In good times the returns from shares can easily exceed the returns from bonds and property. It is easy to get diversified, by using the NZX50 onshore which holds 50 NZ shares, and various funds offshore such as DFA holding up to 5,000 shares.
Provided you are diversified, liquidity is not usually a problem, shares can be sold and you can get your hands on some cash within 7-14 days.
The weakness of shares is fourfold – they do go up and down, all too often they are much misunderstood, and too many people try to forecast and stock pick, which rarely works. Last but not least, human nature gets in the way, with too many investors buying in when things are good / shares are expensive (driven by greed), and selling out when things look bad (driven by fear), and sell out at low prices.
When investing in shares;
- buy in when things don’t look so good, and /or average in
- you must be disciplined and be prepared to wait
What proportions ?
Younger people who do not need income and are seeking longer term growth should have about 70% in shares, 10% property and 20% in bonds.

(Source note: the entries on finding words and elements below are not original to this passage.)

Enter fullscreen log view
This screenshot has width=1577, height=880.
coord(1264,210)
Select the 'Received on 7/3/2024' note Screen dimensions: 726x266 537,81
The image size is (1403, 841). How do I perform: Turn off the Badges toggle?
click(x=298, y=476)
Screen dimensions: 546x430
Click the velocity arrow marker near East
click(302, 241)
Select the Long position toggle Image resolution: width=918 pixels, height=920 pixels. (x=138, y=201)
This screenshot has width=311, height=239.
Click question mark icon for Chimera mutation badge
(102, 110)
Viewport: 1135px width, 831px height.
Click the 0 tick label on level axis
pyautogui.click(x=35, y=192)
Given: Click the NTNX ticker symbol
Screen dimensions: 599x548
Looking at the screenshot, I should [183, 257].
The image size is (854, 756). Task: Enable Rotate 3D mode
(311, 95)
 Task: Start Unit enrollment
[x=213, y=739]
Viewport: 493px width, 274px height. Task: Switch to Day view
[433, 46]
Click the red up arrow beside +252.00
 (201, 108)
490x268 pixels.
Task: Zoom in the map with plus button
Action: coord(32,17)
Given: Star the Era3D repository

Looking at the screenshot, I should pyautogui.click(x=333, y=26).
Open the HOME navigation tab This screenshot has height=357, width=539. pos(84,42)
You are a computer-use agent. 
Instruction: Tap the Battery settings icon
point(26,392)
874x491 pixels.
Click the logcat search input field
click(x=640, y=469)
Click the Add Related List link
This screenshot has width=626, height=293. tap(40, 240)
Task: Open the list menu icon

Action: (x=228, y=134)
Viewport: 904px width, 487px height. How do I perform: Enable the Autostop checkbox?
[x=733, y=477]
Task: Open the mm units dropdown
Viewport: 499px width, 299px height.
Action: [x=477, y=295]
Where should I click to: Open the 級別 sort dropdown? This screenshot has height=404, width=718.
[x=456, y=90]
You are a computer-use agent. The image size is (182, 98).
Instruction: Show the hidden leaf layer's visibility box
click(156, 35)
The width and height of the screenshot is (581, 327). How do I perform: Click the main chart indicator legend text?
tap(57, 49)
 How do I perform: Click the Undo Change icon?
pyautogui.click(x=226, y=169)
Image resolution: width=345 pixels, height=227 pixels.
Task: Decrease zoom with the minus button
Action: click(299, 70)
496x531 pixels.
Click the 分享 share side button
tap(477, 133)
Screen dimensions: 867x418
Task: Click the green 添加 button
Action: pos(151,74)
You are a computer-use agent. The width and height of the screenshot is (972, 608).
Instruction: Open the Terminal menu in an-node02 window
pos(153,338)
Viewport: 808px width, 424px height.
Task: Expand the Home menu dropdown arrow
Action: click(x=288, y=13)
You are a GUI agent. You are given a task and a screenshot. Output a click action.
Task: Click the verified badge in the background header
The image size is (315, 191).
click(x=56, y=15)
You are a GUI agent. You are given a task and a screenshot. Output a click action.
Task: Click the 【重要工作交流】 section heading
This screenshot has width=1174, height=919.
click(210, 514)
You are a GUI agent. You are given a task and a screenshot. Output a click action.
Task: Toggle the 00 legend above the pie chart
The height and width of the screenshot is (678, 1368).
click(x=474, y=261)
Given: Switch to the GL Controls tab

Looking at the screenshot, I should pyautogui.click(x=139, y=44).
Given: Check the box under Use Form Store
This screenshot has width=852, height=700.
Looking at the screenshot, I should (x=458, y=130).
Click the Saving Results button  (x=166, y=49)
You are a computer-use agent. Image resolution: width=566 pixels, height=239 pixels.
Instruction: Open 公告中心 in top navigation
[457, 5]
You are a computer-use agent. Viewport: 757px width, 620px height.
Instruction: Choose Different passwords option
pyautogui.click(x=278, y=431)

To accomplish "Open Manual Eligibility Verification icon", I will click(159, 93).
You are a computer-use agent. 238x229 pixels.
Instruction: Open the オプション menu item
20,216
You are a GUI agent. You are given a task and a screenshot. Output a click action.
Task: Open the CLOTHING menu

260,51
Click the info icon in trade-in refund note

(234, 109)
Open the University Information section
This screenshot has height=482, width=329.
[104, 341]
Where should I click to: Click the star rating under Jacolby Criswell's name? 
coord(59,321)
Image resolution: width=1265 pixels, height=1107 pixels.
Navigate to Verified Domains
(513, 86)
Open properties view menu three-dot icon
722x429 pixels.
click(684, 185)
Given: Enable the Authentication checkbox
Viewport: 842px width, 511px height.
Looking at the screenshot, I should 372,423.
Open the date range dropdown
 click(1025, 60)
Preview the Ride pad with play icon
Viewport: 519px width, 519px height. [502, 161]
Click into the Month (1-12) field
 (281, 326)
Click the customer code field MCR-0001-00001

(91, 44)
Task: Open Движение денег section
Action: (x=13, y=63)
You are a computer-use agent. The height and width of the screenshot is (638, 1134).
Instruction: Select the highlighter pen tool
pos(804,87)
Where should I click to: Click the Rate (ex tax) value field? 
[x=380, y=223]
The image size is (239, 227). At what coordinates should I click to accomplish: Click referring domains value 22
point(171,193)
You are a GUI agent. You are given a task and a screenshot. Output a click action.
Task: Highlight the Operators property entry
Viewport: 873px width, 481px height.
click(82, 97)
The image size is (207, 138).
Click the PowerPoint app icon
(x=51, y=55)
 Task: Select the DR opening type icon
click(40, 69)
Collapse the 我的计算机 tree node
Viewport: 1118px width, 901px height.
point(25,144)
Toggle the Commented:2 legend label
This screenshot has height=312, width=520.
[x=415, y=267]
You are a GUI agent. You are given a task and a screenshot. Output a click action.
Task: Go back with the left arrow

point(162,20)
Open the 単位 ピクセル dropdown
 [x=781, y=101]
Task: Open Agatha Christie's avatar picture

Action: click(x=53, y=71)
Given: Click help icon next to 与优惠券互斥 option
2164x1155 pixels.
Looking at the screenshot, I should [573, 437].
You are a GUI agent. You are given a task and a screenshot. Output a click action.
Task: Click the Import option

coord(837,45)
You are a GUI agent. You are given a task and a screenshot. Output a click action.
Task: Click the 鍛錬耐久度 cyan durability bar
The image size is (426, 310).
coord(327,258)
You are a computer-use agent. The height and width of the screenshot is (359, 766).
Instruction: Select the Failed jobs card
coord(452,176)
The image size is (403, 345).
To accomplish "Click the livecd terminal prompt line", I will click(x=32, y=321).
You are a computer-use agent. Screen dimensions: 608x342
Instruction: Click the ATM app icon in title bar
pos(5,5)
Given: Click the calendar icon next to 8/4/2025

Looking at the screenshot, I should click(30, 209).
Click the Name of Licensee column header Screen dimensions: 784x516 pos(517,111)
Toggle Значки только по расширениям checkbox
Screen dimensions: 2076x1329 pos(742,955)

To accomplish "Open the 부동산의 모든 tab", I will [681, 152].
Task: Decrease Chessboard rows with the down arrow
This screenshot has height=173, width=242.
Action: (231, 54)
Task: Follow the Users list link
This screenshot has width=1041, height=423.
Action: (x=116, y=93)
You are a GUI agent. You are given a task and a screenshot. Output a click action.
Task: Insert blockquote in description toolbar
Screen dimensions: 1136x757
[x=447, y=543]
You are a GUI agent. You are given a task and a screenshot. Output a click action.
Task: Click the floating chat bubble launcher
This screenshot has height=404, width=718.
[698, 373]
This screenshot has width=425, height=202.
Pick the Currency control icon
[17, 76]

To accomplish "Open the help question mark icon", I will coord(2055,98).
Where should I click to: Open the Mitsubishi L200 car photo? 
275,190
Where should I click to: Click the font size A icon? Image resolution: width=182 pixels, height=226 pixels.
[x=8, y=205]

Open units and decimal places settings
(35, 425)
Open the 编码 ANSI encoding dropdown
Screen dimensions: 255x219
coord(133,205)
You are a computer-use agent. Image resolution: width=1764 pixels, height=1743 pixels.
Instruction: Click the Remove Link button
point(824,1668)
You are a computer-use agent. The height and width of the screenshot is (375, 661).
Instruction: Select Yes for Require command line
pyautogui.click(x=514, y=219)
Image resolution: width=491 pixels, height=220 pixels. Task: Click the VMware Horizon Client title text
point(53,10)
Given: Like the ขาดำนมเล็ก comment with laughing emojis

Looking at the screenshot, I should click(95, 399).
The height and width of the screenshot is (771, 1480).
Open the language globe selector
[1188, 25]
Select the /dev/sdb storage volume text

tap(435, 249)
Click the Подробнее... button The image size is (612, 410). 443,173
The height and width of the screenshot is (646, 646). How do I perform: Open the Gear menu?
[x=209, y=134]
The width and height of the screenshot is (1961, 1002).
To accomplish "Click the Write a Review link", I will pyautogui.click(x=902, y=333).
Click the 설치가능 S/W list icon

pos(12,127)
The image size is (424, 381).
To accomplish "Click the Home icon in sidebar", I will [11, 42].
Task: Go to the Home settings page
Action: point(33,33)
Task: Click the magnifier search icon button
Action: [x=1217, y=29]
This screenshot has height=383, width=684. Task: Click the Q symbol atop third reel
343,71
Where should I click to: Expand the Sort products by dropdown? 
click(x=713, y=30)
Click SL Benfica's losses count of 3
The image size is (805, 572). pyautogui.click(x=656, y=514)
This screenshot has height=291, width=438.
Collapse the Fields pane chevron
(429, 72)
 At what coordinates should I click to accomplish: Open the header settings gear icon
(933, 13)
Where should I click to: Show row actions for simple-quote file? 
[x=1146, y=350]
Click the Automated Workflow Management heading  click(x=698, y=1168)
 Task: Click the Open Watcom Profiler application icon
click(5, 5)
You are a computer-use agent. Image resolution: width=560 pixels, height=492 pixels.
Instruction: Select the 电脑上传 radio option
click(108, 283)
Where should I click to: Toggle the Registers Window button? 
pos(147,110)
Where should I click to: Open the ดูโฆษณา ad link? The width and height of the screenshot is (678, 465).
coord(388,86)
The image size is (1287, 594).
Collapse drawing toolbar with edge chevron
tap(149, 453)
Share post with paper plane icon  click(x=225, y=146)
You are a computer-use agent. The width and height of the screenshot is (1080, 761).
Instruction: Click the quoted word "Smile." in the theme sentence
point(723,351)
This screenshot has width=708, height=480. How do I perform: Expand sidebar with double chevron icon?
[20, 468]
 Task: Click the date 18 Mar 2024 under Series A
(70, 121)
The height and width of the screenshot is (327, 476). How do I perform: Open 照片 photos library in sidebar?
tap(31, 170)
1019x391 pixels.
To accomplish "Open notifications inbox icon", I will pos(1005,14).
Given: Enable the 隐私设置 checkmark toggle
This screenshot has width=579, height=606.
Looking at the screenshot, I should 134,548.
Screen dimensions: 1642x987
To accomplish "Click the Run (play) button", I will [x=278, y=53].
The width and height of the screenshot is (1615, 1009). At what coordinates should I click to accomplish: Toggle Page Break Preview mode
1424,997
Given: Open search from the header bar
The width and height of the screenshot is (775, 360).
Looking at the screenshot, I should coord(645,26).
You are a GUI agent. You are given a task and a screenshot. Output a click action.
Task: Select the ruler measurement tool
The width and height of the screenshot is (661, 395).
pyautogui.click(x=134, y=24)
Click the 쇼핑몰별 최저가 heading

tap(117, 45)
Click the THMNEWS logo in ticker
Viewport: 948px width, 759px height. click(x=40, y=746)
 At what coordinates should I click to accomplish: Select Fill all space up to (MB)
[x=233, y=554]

People who are near retirement, or are retired, and need income, should have about 65% bonds, 10% property, and 25% in shares.
People who have about 8 to 12 years to go to retirement should be balanced at 45/10/45.
The global financial crisis of 2008 and 2009 was a major test of investment funds. The DFA bond funds continued throughout the crisis without a blip and continued to average over 7% pa.
All share funds including DFA went down, but the DFA share funds have been rising again quite nicely since March 2009. At no point were any of the DFA share funds impaired or frozen in any way – they remained liquid throughout.
By using a diversified portfolio of these funds, your risk is not the risk of a fund failure or total loss – rather it is the volatility from rising and falling share markets, but remember (historically at least) shares have a lot more ups than downs.